Revision as of 08:24, 6 June 2020


One of the generalizations of spaces of constant curvature (of projective space). One defines a $ k $- fold projective space with an affine connection and expresses its geodesic lines in some coordinate system by a system of $ ( n- 1) $ equations of which exactly $ k $ are linear. When $ k= n- 2 $, the geodesic lines are planar, and are situated in two-dimensional Euclidean planes, and the space is said to be subprojective if all these two-dimensional Euclidean planes pass through a common point or are parallel in one direction (the common point is infinitely distant).

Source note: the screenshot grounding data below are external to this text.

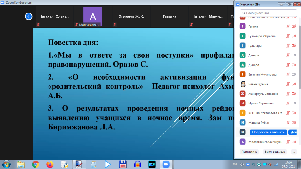Click muted microphone icon next to Галина
The height and width of the screenshot is (169, 301).
click(x=288, y=26)
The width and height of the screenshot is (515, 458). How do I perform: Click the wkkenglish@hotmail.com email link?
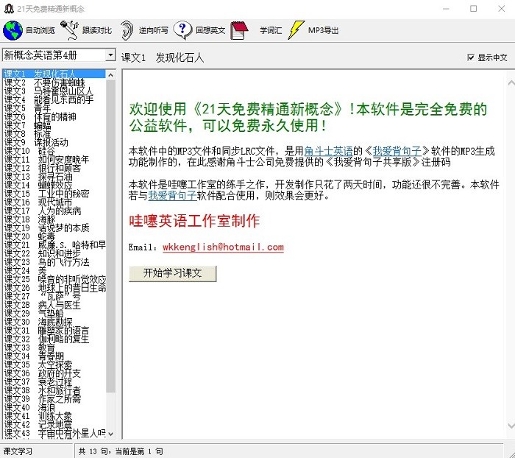click(223, 247)
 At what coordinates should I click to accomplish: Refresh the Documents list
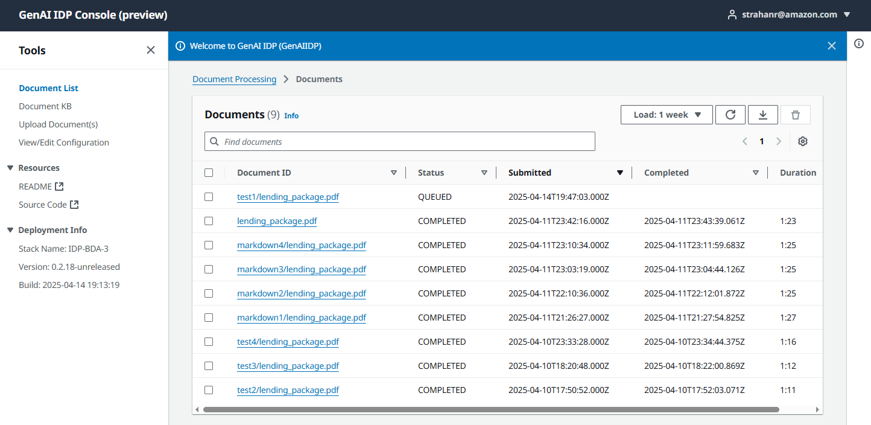(730, 114)
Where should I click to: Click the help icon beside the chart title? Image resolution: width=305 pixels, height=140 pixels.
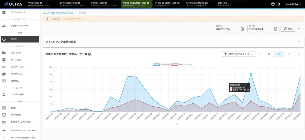89,54
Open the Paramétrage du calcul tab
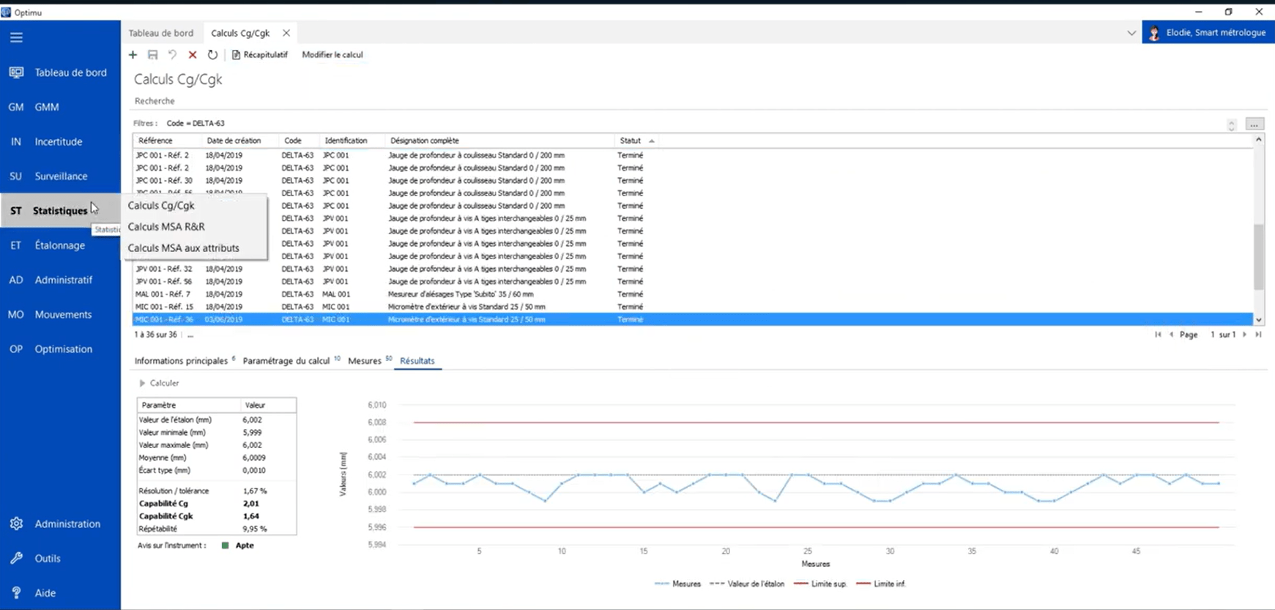 click(286, 361)
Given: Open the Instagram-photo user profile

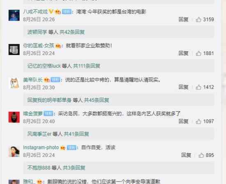Looking at the screenshot, I should coord(41,147).
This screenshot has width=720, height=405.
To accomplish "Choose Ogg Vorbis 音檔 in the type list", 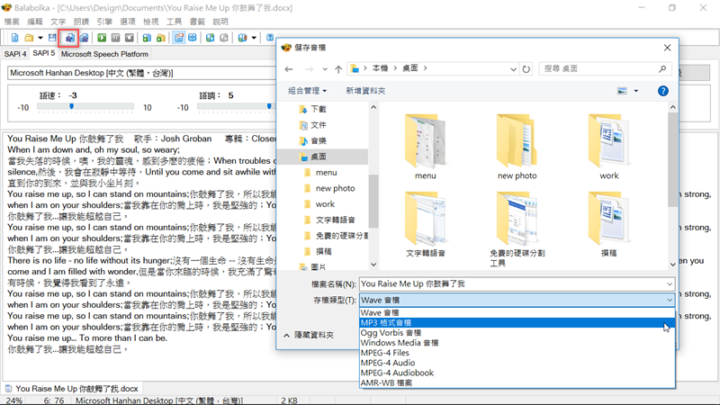I will point(393,333).
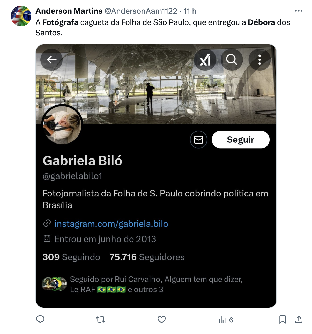This screenshot has width=312, height=334.
Task: Click the envelope message icon beside Seguir
Action: (x=199, y=140)
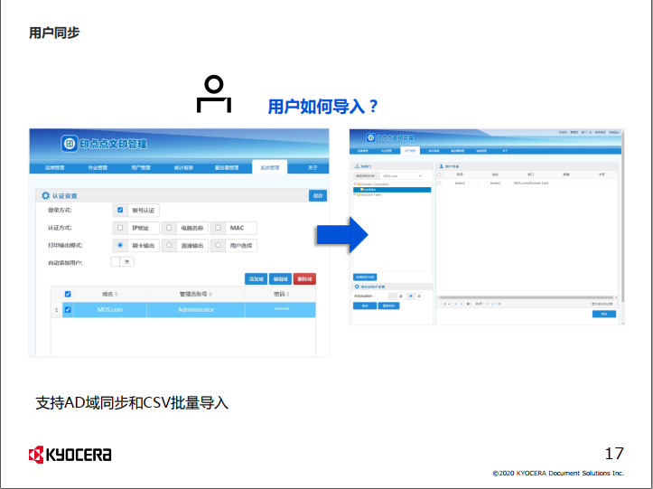Viewport: 653px width, 489px height.
Task: Click the sync settings gear icon at bottom-left of right panel
Action: click(x=357, y=287)
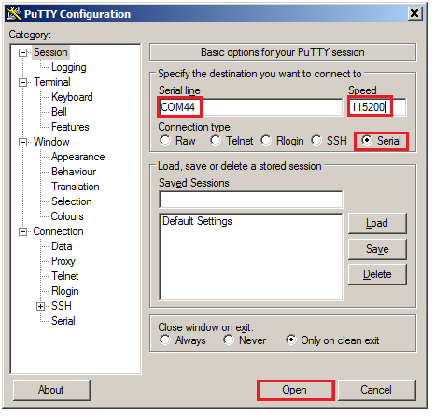Image resolution: width=435 pixels, height=416 pixels.
Task: Expand the SSH tree node
Action: pyautogui.click(x=40, y=306)
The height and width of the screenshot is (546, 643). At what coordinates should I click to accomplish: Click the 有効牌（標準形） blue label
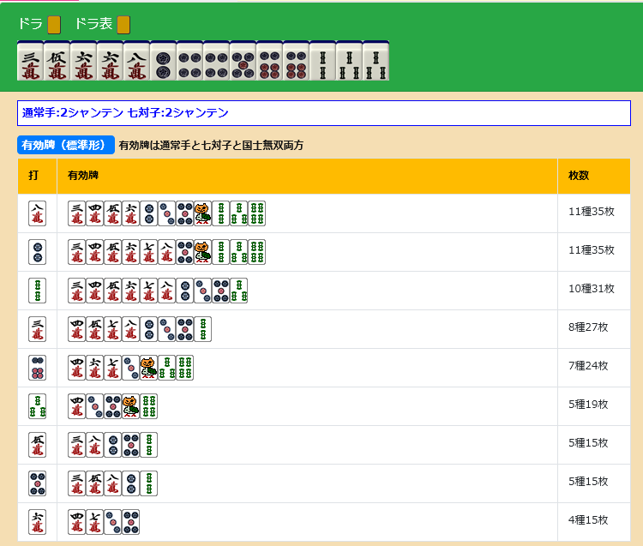click(x=66, y=145)
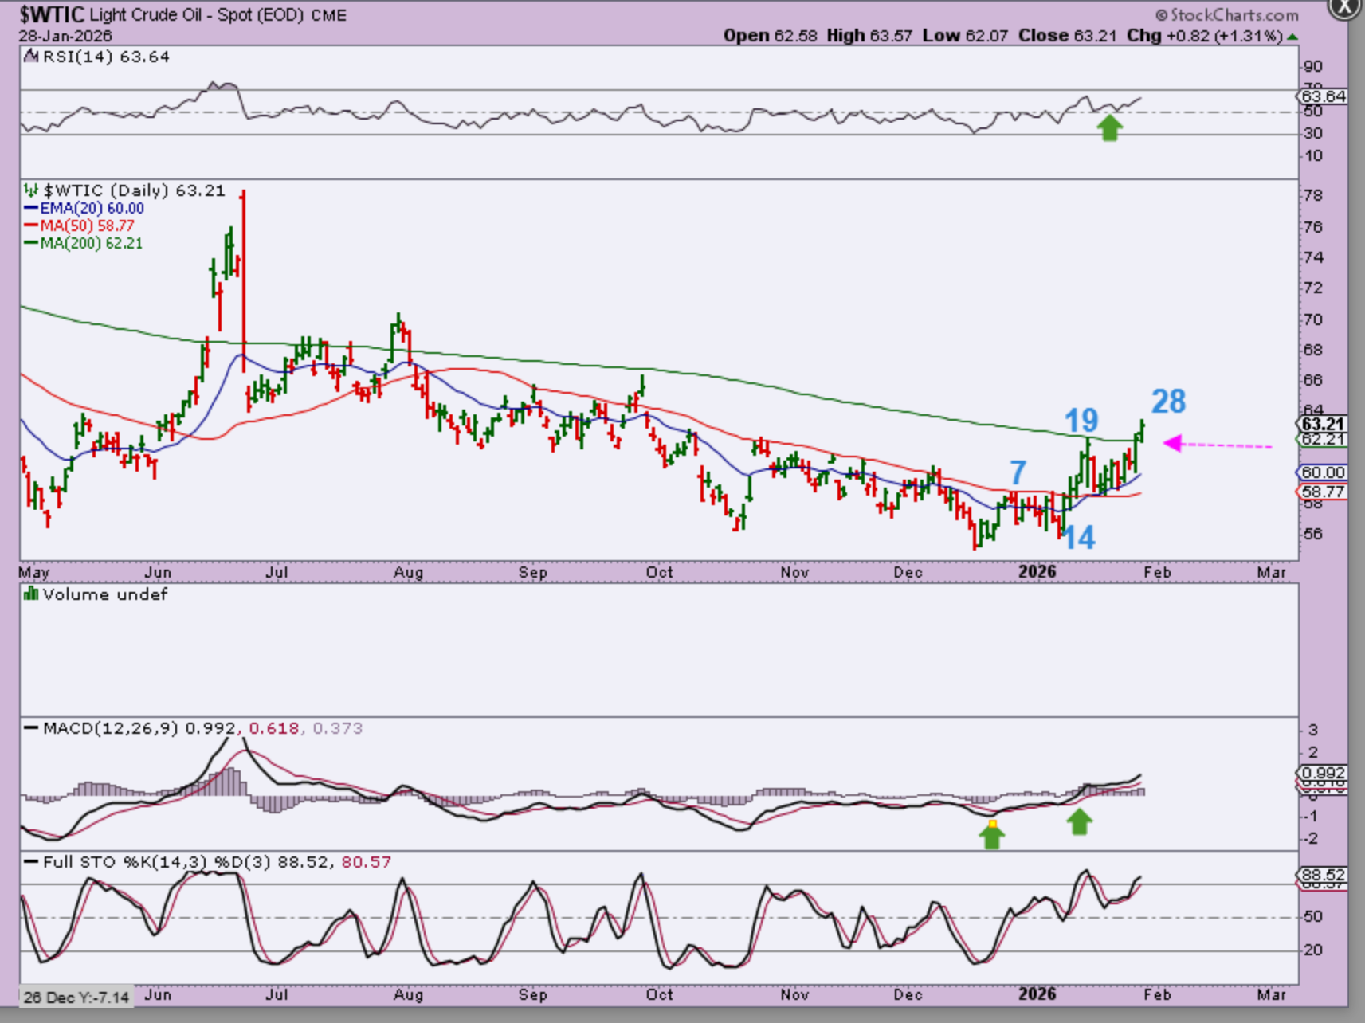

Let $ A _ {n} $ be an $ n $- dimensional subprojective space with a torsion-free affine connection. With respect to a projective coordinate system $ x ^ {i} $ of $ A _ {n} $, the coefficients of the connection take the form

$$ \Gamma _ {jk} ^ {i} = x ^ {i} f _ {jk} + \delta _ {k} ^ {i} p _ {j} + \delta _ {j} ^ {i} p _ {k} ,\ \ f _ {jk} = f _ {kj} , $$

where $ \delta _ {j} ^ {i} $ are the Kronecker symbols and

$$ p _ {k} = \frac{1}{2} ( \Gamma _ {kk} ^ {k} - f _ {kk} x ^ {k} ). $$

In this coordinate system, all two-dimensional Euclidean planes on which the geodesic lines of $ A _ {n} $ are situated pass through the coordinate origin.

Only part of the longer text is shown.